Nada me parece mais antípoda da nossa estúpida sociedade massificada do que a antiguidade pagã, grega, o que por si só já é motivo para conferir ao passado e à geografia que o gerou o estatuto de mitos. Mas quando lemos
O Colosso de Marússia, de Henry Miller, descobrimos que a Grécia ainda pulsa com toda sua força, na sua paisagem única, na alma de seus homens e mulheres.
O colosso a que Miller se refere é o poeta Katsimbalis, figura deslumbrante, onipresente em todo o livro. Mas se Miller enxerga em Katsimbalis o símbolo do humano, pela inteira liberdade, pelas potencialidades plenamente realizadas, pela absoluta coragem e despojamento, o próprio Miller vai se revelando um outro colosso, um
outsider a proclamar aos quatro ventos a estupidez da assepsia civilizatória , sua absoluta falta de sentidos.

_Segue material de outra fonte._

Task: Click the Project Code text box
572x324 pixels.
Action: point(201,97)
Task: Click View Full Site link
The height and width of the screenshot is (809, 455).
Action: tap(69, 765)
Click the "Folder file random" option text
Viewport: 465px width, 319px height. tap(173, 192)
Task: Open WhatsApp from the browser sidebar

Acho que foi Gide que disse uma vez que com bom sentimentos não se faz boa literatura. Bom, literatura não é puro sentimento, literatura é forma, o que não quer dizer que não se possa expressar sentimentos, ter uma tonalidade afetiva, emocional. Literatura é vida, e como a vida, não podemos isolá-la em unidades estanques, fechadas sobre si mesmas - razão, sentimentos, vontade, etc -; assim como a vida é a literatura, só pode ser apreendida como um todo, não adianta dissecá-la.

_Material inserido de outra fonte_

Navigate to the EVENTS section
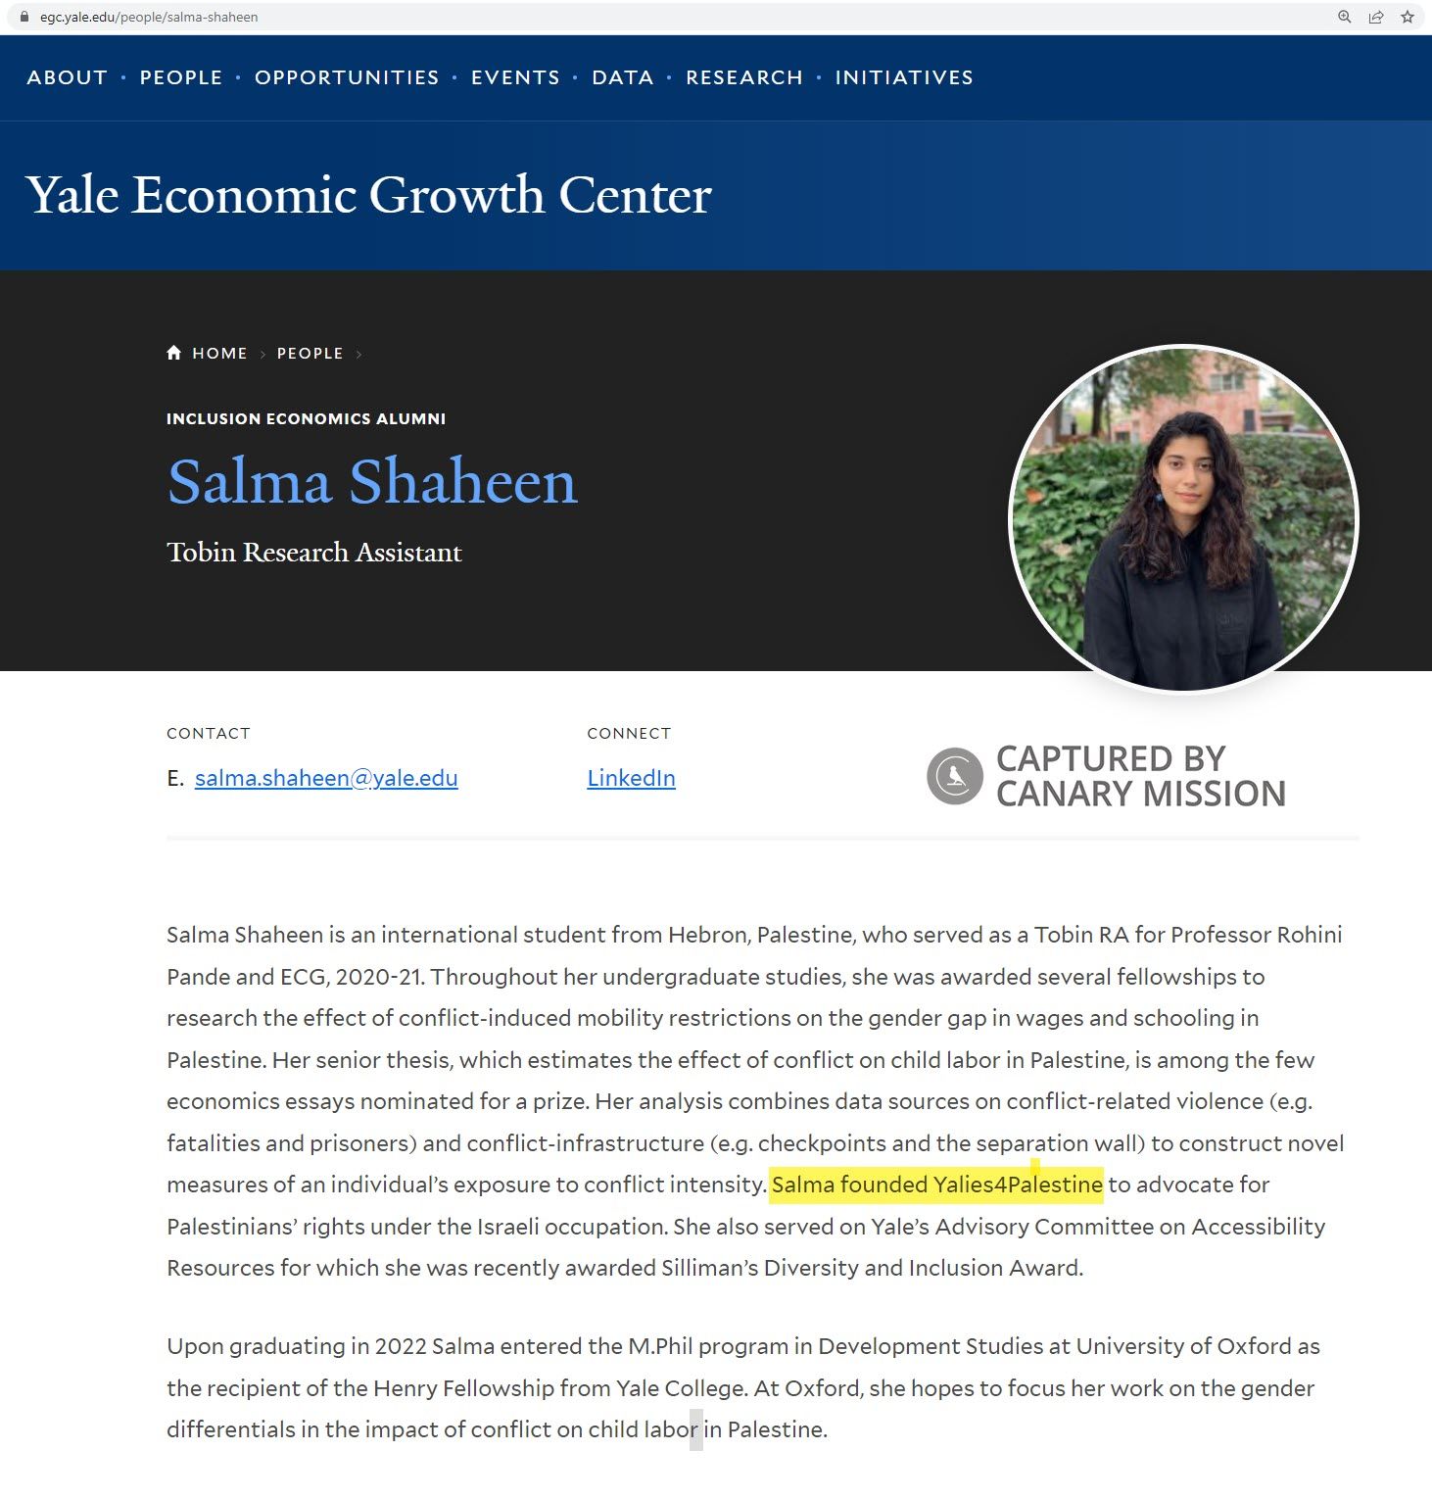 point(516,77)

A viagem de Miller é mágica: entramos em outro universo, o céu grego solta as palavras no ar e elas se unem freneticamente em mil cópulas instantâneas, gerando milhares de anjos de fogo. A recusa ao lugar comum, a grande percepção da unidade da vida e, ao mesmo tempo, o absoluto domínio da escrita, a consciência plena daquilo que se escreve transformam
O Colosso de Marússia numa obra única; aliás, ele não é uma obra, é um acontecimento, um momento realizado, uma realização do acaso objetivo.
Katsimbalis, sem dúvida, deve ter sido alguém fascinante, daqueles seres onde uma intenda vontade de viver encontra uma necessária liberdade de expressão, algo como poesia em estado bruto, e puro. A poesia só pede isso, que o sol esteja por dentro e que possa sair pelos poros da caneta, pela febre dos olhos, pela combustão interna das palavras; alguém como Guimarães Rosa: quem já leu
Corpo de Baile (prefiro a 1a. edição, em dois volumes) sabe o que estou dizendo - é epifania pura: natureza rediviva.
A leitura de Miller no
Colosso também: ao nomear ele torna presente o nomeado, do modo mais grego possível, pois Heidegger não dizia que o grego é a única língua em que se dizendo se nomeia ? Katsimbalis salta aos nossos olhos, parece que podemos tocá-lo, sentir o sabor de retsina que desce pela sua garganta, saborear o carneiro assado e cantar com os galos da Ática. Katsimbalis é puro, primitivo, e aí está sua grandeza. Miller de alguma forma é reativo, e sua recusa ao american way of life, irremediavelmente, aumenta sua aura mítica.
Aprendemos, com Miller, a não ter medo das palavras, nem da vida. Isso não quer dizer que o caminho das palavras seja um caminho fácil, mas nem por isso somos obrigados a coabitar com a esterilidade e o vazio; nossa escritura não precisa ter ar de papel moeda, nem cheirar a desinfetante ou clorofórmio: não importa a cor das letras, mas a palavra é o que importa. Não é a teoria que deve ter a chave da literatura. A literatura é um labirinto de muitas entradas e poucas saídas, e as chaves estão perdidas.
Sim, devo a mim mesmo uma viagem à Grécia. E depois que sair de Marússia, vou à Big Sur. É vizinho.




Um comentário:

Anônimo disse...

Caramba!!! Adorei!!! Dá pra fazer um livro!!! Mas onde fica Marússia? Eu acaho que o rio amazonas deságua nas cataratas do iguaçu... :( hehe!